Gold: A Unique Pigmentation Defective Laboratory Strain of the Lady Beetle


A laboratory colony of Coleomegilla maculata (De Geer) was selected for a novel phenotypic color trait. The phenotype was paler in color than the wild type, although not as pale as a previously described mutant strain, yellow (ye), and retained dark pigmentation in the eyes. This selected strain was named gold. Mendelian breeding experiments indicate a recessive biallelic inheritance. The strain has decreased fitness characteristics based on measurements of egg production and pupa size.

Share and Cite:

Allen, M. (2016) Gold: A Unique Pigmentation Defective Laboratory Strain of the Lady Beetle. Advances in Entomology, 4, 11-18. doi: 10.4236/ae.2016.41002.

Received 2 November 2015; accepted 8 January 2016; published 11 January 2016

1. Introduction

Aposematic coloration is an important evolutionary development for many insect species. Many species of lady beetles (Coleoptera: Coccinellidae) have bright aposematic coloration and patterning, and produce noxious chemical defenses. The species Coleomegilla maculata (De Geer) (Coleoptera: Coccinellidae) is commonly called the pink lady beetle or the twelve-spotted lady beetle. It is a beneficial omnivorous insect ubiquitous in North American agroecosystems. The name “pink lady beetle” describes the typical color hues attributed to C. maculata: dark spots on a lighter background that is pink to red or orange.

While numerous color and pattern variations in other species of coccinellids have been described, and the inheritance of those patterns have been analyzed [1] , C. maculata does not exhibit dramatic polymorphism in wild populations, and therefore it has not been used as a model for phenotype inheritance. However, at the US Department of Agriculture National Biological Control Laboratory in Stoneville, MS, colonies of C. maculata were kept in continuous culture and inbred for over forty generations since 2009 to facilitate genetics and biological control research.
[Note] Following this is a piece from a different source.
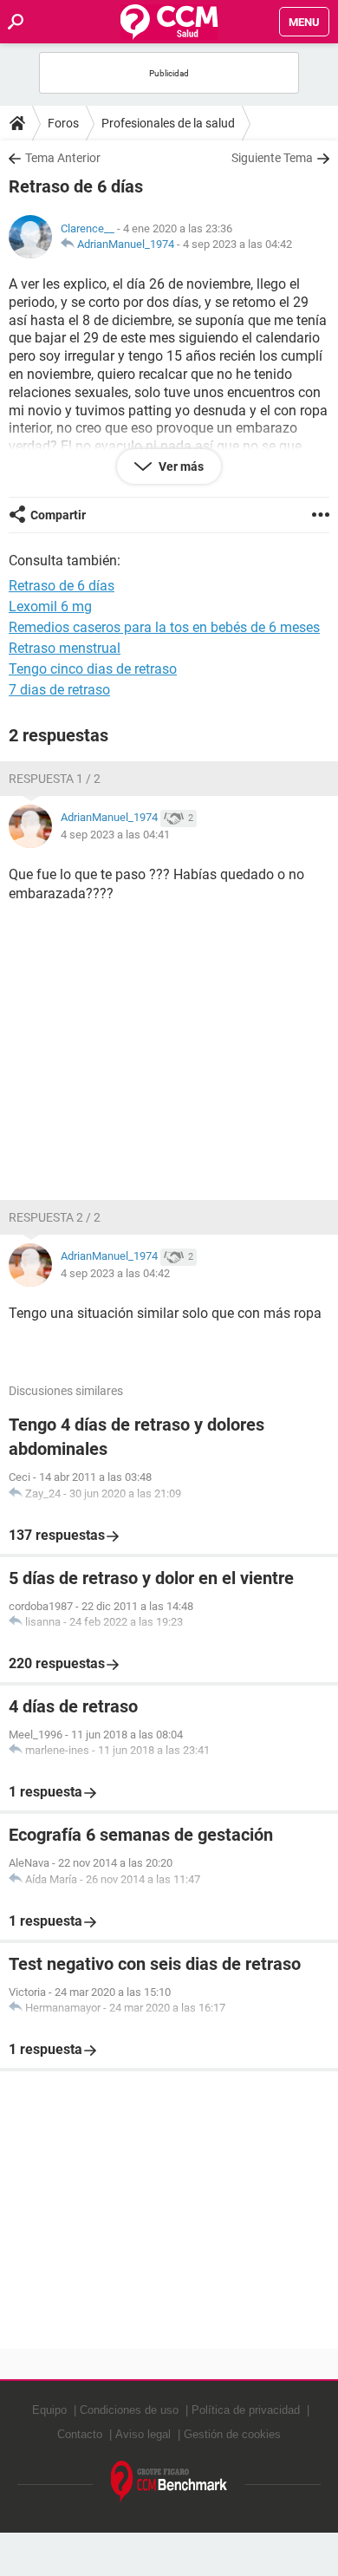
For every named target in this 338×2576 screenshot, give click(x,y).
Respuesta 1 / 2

One result of inbreeding has been the discovery and selection of novel phenotypes unique to these inbred laboratory strains.

A stable homozygous strain of pale eyed beetles with pale yellow coloration in the cuticle, ye, was described [2] , followed by description of a novel spotting pattern [3] . An additional phenotype appearing nearly as pale in the colored portion of the cuticle, but maintaining dark eye coloration similar to the wild type, was observed and selected for over 30 generations. The selected stable strain was named gold. Breeding the phenotype to stability took many years, because the inbred colonies exhibited apparent inbreeding depression characterized by decreased size, fertility, and fecundity. To evaluate the apparent decrease in fitness and reproductive characteristics, selected bionomic data were collected and compared to wild type and ye strains of C. maculata. Digital color signatures of the pigmentation phenotypes were analyzed. Classical Mendelian crossing experiments using the ye strain were performed to determine the heritability of the color trait.

2. Methods

During routine maintenance of laboratory colonies of C. maculata, individual specimens with pale cuticle colors were isolated and then selected over many generations (>40) until a strain that bred true for the pale yellow to brown colors in the adult cuticle was established. The characteristic color, primarily in the adult elytra, was yellow in teneral adults and darkened to a golden brown in mature adults. Eye color in the strain was dark like the wild type. The strain was named gold because the color of the mature adults was darker than those of the ye strain, but still of a yellow hue. The gold strain was analyzed using classical Mendelian breeding and documented by digital image collection. Insects were maintained as previously described [2] [4] . Individual insects were isolated for reciprocal strain crosses, and F1 crosses were pooled. Individual F1 specimens were bred back to individuals from the gold strain to verify the inheritance pattern of the phenotype. For female F1 insects, larger, and thus more likely to be female, teneral adults were isolated. The isolated adults were allowed to age to reproductive maturity, and those that laid eggs were placed overnight within the gold colony cage. Afterward the individuals were kept isolated in small dishes (100 mm D × 26 mm h) with fine mesh glued into the lid to permit ventilation. Individuals that produced viable eggs were maintained and eggs were collected daily. For male F1 backcrosses, teneral gold females were isolated and allowed to age and produce eggs to verify sex, then paired with F1 males, identified in copula from the pooled F1 mating cages. After mating was observed between F1 males and gold females, males were removed to prevent egg cannibalism.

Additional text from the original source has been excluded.